No support on the write side to limit backwards compatibility issues.
diff --git a/ogr/ogrsf_frmts/arrow_common/ograrrowlayer.hpp b/ogr/ogrsf_frmts/arrow_common/ograrrowlayer.hpp
@@ -244,6 +244,10 @@ inline bool OGRArrowLayer::IsHandledListOrMapType(
            itemTypeId == arrow::Type::HALF_FLOAT ||
            itemTypeId == arrow::Type::FLOAT ||
            itemTypeId == arrow::Type::DOUBLE ||
+#if ARROW_VERSION_MAJOR >= 18
+           itemTypeId == arrow::Type::DECIMAL32 ||
+           itemTypeId == arrow::Type::DECIMAL64 ||
+#endif
            itemTypeId == arrow::Type::DECIMAL128 ||
            itemTypeId == arrow::Type::DECIMAL256 ||
            itemTypeId == arrow::Type::STRING ||
@@ -427,6 +431,10 @@ inline bool OGRArrowLayer::MapArrowTypeToOGR(
                                    // nanosecond accuracy
             break;
 
+#if ARROW_VERSION_MAJOR >= 18
+        case arrow::Type::DECIMAL32:
+        case arrow::Type::DECIMAL64:
+#endif
         case arrow::Type::DECIMAL128:
         case arrow::Type::DECIMAL256:
         {
@@ -473,6 +481,10 @@ inline bool OGRArrowLayer::MapArrowTypeToOGR(
                     eSubType = OFSTFloat32;
                     break;
                 case arrow::Type::DOUBLE:
+#if ARROW_VERSION_MAJOR >= 18
+                case arrow::Type::DECIMAL32:
+                case arrow::Type::DECIMAL64:
+#endif
                 case arrow::Type::DECIMAL128:
                 case arrow::Type::DECIMAL256:
                     eType = OFTRealList;
@@ -1279,6 +1291,23 @@ static void AddToArray(CPLJSONArray &oArray, const arrow::Array *array,
                 static_cast<const arrow::DoubleArray *>(array)->Value(nIdx));
             break;
         }
+
+#if ARROW_VERSION_MAJOR >= 18
+        case arrow::Type::DECIMAL32:
+        {
+            oArray.Add(CPLAtof(static_cast<const arrow::Decimal32Array *>(array)

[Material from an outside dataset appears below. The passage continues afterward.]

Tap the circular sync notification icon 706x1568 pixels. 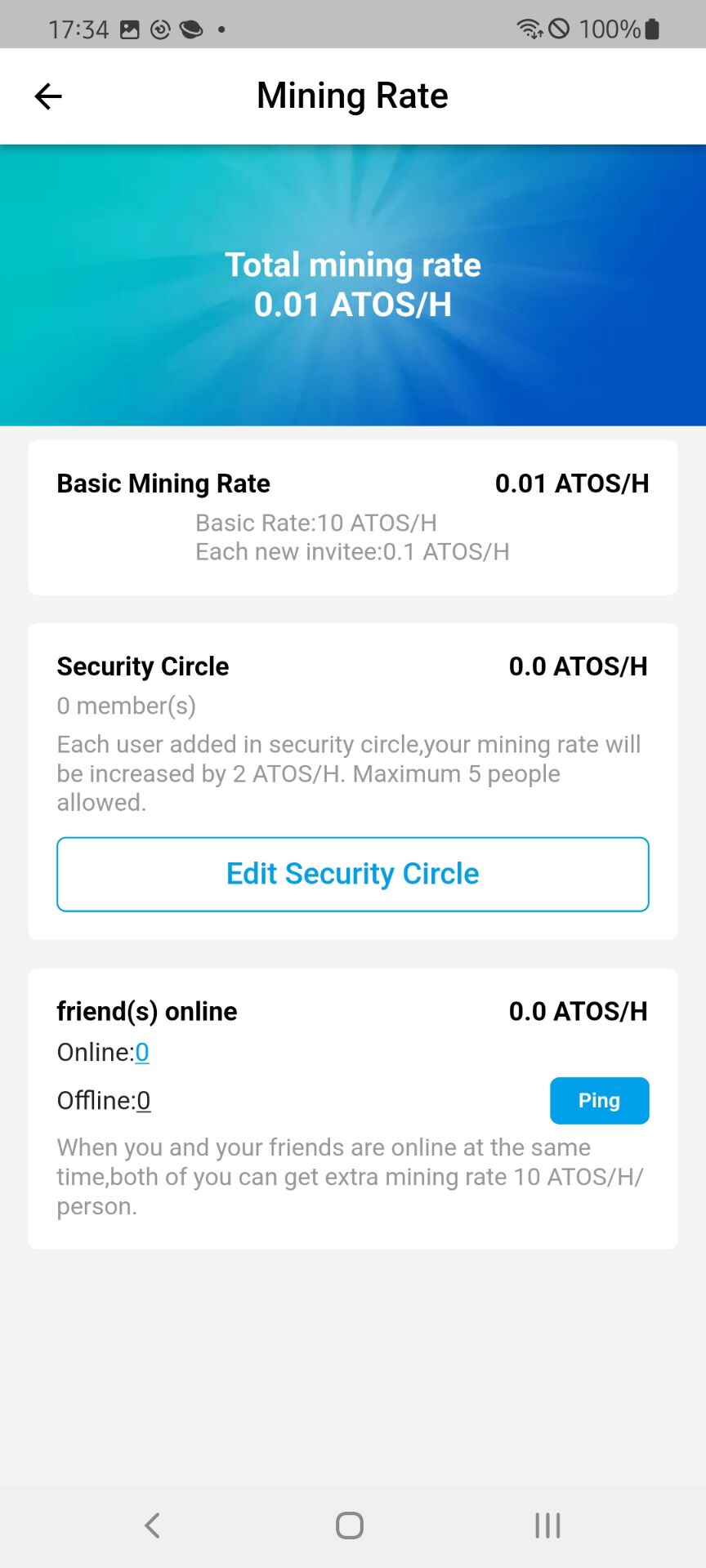tap(161, 30)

+                                   ->FormatValue(nIdx)
+                                   .c_str()));
+            break;
+        }
+        case arrow::Type::DECIMAL64:
+        {
+            oArray.Add(CPLAtof(static_cast<const arrow::Decimal64Array *>(array)
+                                   ->FormatValue(nIdx)
+                                   .c_str()));
+            break;
+        }
+#endif
         case arrow::Type::DECIMAL128:
         {
             oArray.Add(
@@ -1449,6 +1478,25 @@ static void AddToDict(CPLJSONObject &oDict, const std::string &osKey,
                 static_cast<const arrow::DoubleArray *>(array)->Value(nIdx));
             break;
         }
+
+#if ARROW_VERSION_MAJOR >= 18
+        case arrow::Type::DECIMAL32:
+        {
+            oDict.Add(osKey,
+                      CPLAtof(static_cast<const arrow::Decimal32Array *>(array)
+                                  ->FormatValue(nIdx)
+                                  .c_str()));
+            break;
+        }
+        case arrow::Type::DECIMAL64:
+        {
+            oDict.Add(osKey,
+                      CPLAtof(static_cast<const arrow::Decimal64Array *>(array)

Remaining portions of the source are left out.